An interim report found that although the exercise met its objectives, there was a lack of pan-European preparedness measures to test because many member states are still refining their national approaches to cyber attacks.
The event was organised by EU member states with support from the European Network Security Agency (ENISA) and the Joint Research Centre (JRC).
All EU countries, as well as Iceland, Norway and Switzerland, took part either as active participants or observers.
UK participants in the exercise included the Cyber Security Operations Center, the Department of Business Innovation and Skills, and the Centre for the Protection of National Infrastructure.
In the interim findings on the exercise, EU member states have renewed their commitment to continue efforts in national and pan-European exercises.

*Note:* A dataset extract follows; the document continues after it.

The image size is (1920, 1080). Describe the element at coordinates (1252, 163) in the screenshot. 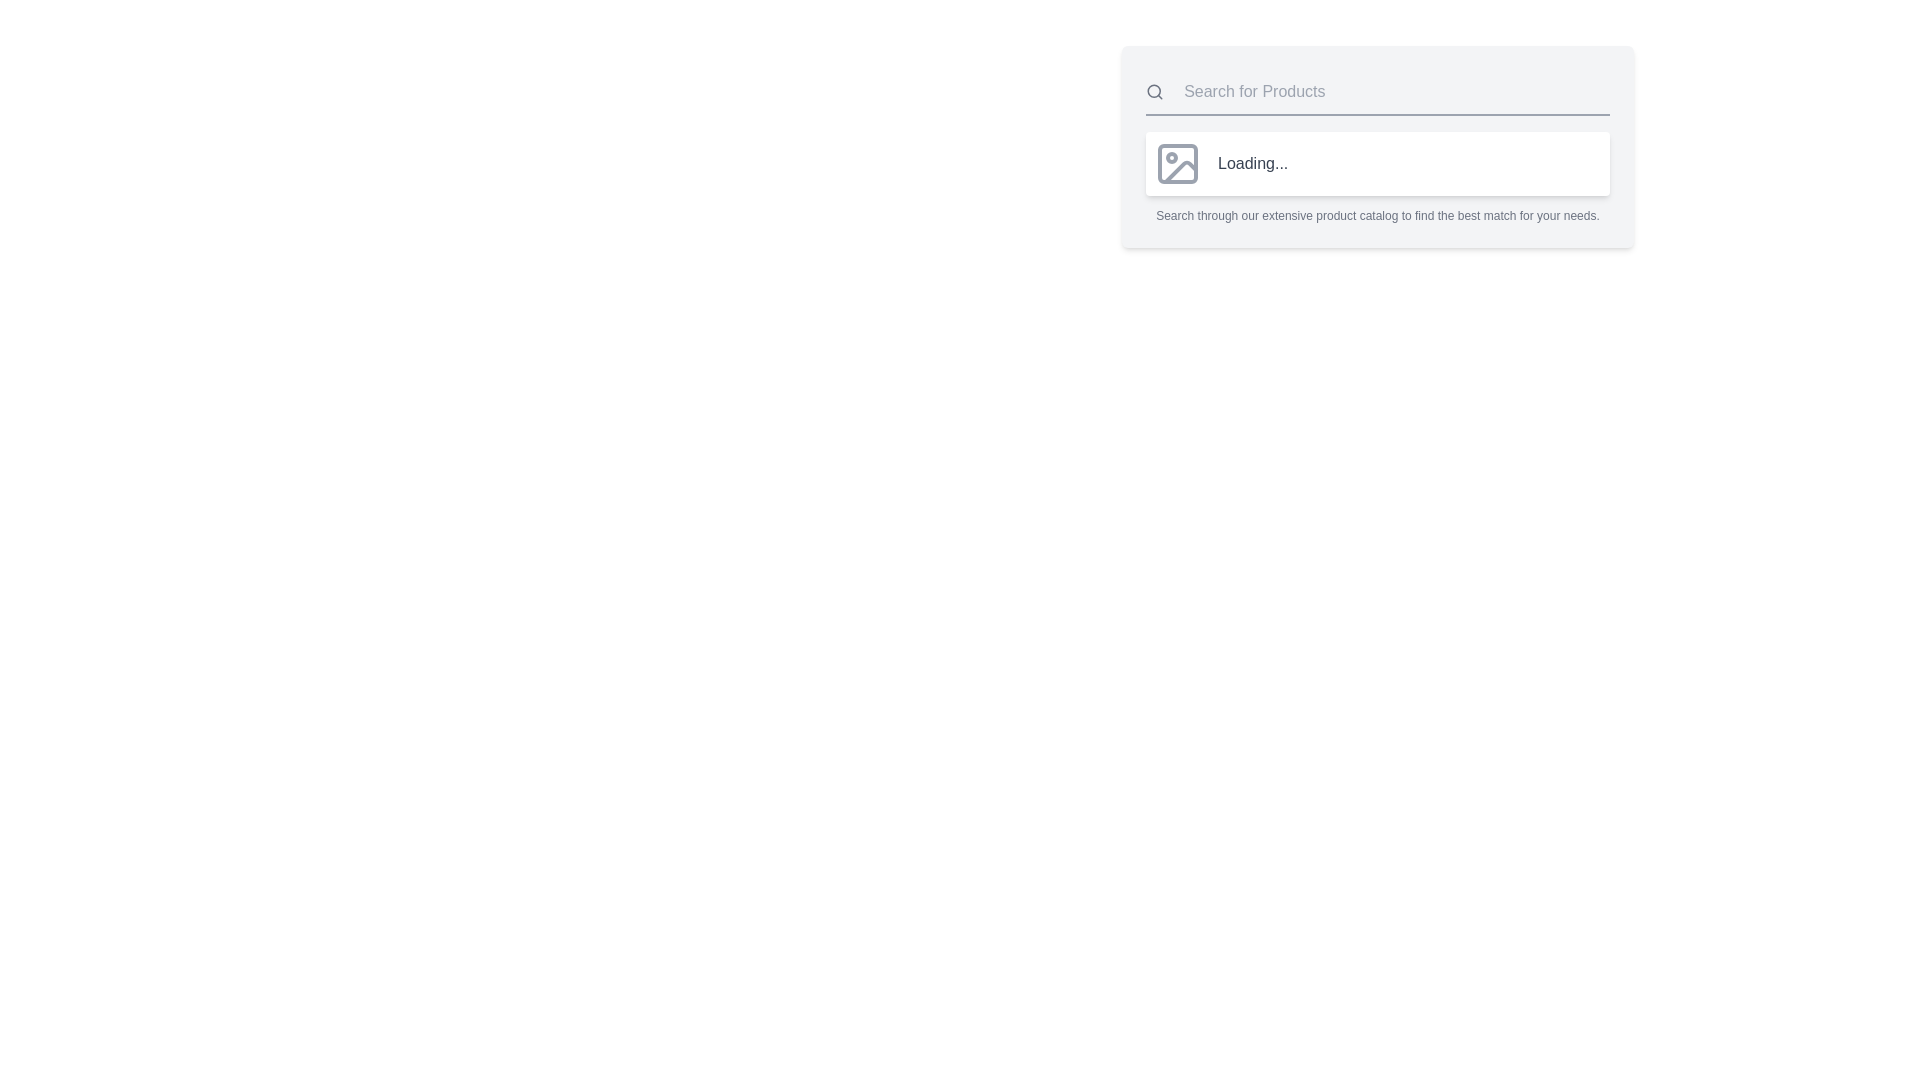

I see `the text label displaying 'Loading...' which is styled with a medium font and gray color, located in the middle-right section of the interface` at that location.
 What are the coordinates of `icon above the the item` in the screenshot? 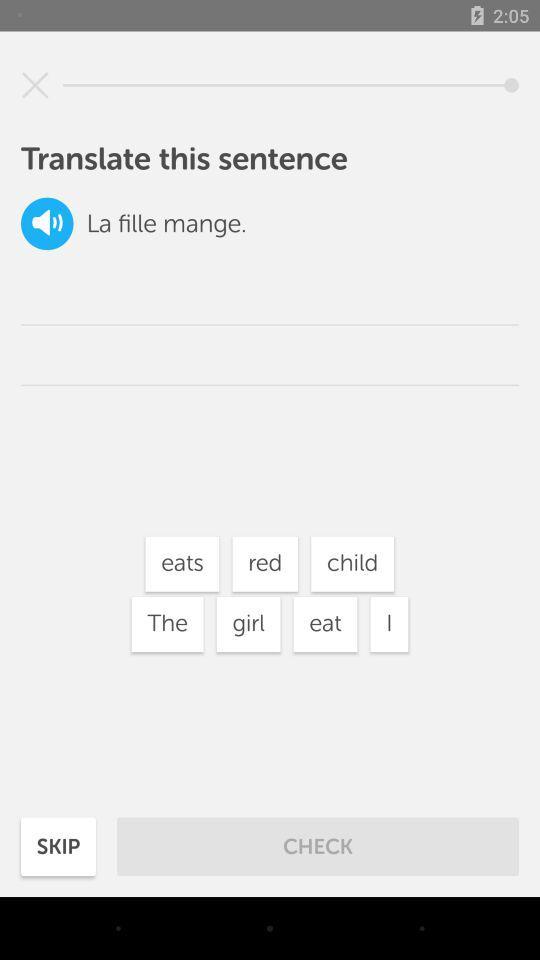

They also agreed on the importance of involving the private sector in further exercises and sharing information on lessons learned with similar cyber test initiatives across the world.
Udo Helmbrecht, executive director of ENISA, said Cyber Europe 2010 fully met its objectives to test Europe's readiness to face online threats to essential critical infrastructure used by citizens, governments and businesses.
"We will work closely with member states to identify and implement the lessons learned from this exercise," he said.
ENISA's role in organising and managing future exercises was highly recommended by EU states in initial feedback.
The interim report emphasised that the exercise was only the first step towards building pan-European trust and that more co-operation and information exchange was needed.
The exercise highlighted the fact that incident handling in different countries varies a lot because of the different roles, responsibilities and bodies involved in the process.
The interim report said there was no need to create a new pan-European directory of contacts, but existing ones should be updated regularly and member states should have greater understanding of how other EU countries manage cyber incidents.
The report said the interim findings and recommendations reflected only initial discussions with EU states and would be followed by a thorough analysis.
According to ENISA, the next step is to identify the gaps and needs in terms of interaction among public authorities, and a public report on the results of the exercise will be published early in 2011.